[WHAT THIS TASK INVOLVES]
Scale the material from its first line through the line holding "Поиск публикаций [tab] (285, 482)", inclusive, and give only those lines, requests included. Multiply every coordinate in the answers by 0.7 and round to whole numbers, with halves going up, but leave the numbers in the requests unchanged.

>> begin

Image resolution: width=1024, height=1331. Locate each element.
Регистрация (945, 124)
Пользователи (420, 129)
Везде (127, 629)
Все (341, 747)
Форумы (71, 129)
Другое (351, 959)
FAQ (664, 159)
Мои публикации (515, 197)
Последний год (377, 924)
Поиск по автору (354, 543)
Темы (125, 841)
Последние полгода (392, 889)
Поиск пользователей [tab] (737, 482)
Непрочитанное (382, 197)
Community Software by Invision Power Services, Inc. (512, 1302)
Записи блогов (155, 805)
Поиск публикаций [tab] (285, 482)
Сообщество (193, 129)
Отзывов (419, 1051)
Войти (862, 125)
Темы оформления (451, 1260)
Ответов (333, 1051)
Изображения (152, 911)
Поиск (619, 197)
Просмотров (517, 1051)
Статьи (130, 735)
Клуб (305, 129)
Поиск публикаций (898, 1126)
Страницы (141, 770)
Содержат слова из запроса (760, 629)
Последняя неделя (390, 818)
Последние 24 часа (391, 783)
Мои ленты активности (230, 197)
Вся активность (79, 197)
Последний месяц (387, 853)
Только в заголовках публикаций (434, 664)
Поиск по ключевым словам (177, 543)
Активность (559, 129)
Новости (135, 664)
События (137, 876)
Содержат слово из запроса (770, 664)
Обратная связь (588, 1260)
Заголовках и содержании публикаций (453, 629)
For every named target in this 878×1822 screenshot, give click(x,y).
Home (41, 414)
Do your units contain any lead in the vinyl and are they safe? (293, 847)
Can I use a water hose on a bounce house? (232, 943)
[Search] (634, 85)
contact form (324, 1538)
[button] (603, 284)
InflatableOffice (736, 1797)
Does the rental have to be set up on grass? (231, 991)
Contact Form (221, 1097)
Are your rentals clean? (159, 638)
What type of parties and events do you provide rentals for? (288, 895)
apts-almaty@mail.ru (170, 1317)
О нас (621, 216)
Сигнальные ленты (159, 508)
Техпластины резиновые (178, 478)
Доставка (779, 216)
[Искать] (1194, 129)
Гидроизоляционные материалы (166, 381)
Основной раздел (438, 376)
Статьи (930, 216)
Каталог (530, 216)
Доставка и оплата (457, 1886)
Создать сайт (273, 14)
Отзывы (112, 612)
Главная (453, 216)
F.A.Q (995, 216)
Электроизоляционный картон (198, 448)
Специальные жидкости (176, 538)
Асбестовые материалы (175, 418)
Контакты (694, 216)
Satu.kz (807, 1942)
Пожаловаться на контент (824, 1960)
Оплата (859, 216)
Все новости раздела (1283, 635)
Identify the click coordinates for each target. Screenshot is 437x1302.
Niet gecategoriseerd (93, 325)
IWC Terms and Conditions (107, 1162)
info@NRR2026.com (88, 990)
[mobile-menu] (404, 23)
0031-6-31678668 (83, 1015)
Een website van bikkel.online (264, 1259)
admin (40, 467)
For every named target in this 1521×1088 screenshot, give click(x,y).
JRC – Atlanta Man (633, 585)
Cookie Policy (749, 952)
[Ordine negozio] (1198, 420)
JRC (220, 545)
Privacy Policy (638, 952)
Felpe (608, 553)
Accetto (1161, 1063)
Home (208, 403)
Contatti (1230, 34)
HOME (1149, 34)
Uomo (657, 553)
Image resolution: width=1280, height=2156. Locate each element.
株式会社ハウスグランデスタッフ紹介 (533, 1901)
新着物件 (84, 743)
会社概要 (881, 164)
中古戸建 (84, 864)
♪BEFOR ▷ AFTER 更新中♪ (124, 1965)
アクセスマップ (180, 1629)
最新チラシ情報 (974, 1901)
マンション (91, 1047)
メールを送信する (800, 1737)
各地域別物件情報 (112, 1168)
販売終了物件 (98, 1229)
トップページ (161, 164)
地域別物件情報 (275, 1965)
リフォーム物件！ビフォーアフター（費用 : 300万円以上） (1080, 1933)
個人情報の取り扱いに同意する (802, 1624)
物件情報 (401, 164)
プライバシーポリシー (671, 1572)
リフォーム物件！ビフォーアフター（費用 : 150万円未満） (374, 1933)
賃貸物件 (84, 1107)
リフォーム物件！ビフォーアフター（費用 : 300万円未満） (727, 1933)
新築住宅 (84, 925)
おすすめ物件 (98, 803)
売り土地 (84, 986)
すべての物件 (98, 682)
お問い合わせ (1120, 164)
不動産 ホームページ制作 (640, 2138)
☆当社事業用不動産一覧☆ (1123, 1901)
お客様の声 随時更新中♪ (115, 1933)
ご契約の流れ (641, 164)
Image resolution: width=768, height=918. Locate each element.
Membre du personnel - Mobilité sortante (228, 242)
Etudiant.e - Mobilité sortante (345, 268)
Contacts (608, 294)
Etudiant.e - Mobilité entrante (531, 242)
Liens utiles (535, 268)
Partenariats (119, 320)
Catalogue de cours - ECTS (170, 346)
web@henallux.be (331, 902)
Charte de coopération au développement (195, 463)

>> end

[FULL ANSWER]
Image resolution: width=1024, height=1331. Locate each element.
Регистрация (662, 87)
Пользователи (294, 90)
Везде (89, 440)
Все (239, 523)
Форумы (50, 90)
Другое (246, 671)
FAQ (465, 111)
Мои публикации (361, 138)
Последний год (264, 647)
Поиск по автору (248, 380)
Темы (88, 589)
Последние полгода (274, 622)
Поиск пользователей [tab] (516, 337)
Непрочитанное (267, 138)
Community Software by Invision Power Services, Inc. (358, 911)
Записи блогов (109, 564)
Поиск публикаций [tab] (200, 337)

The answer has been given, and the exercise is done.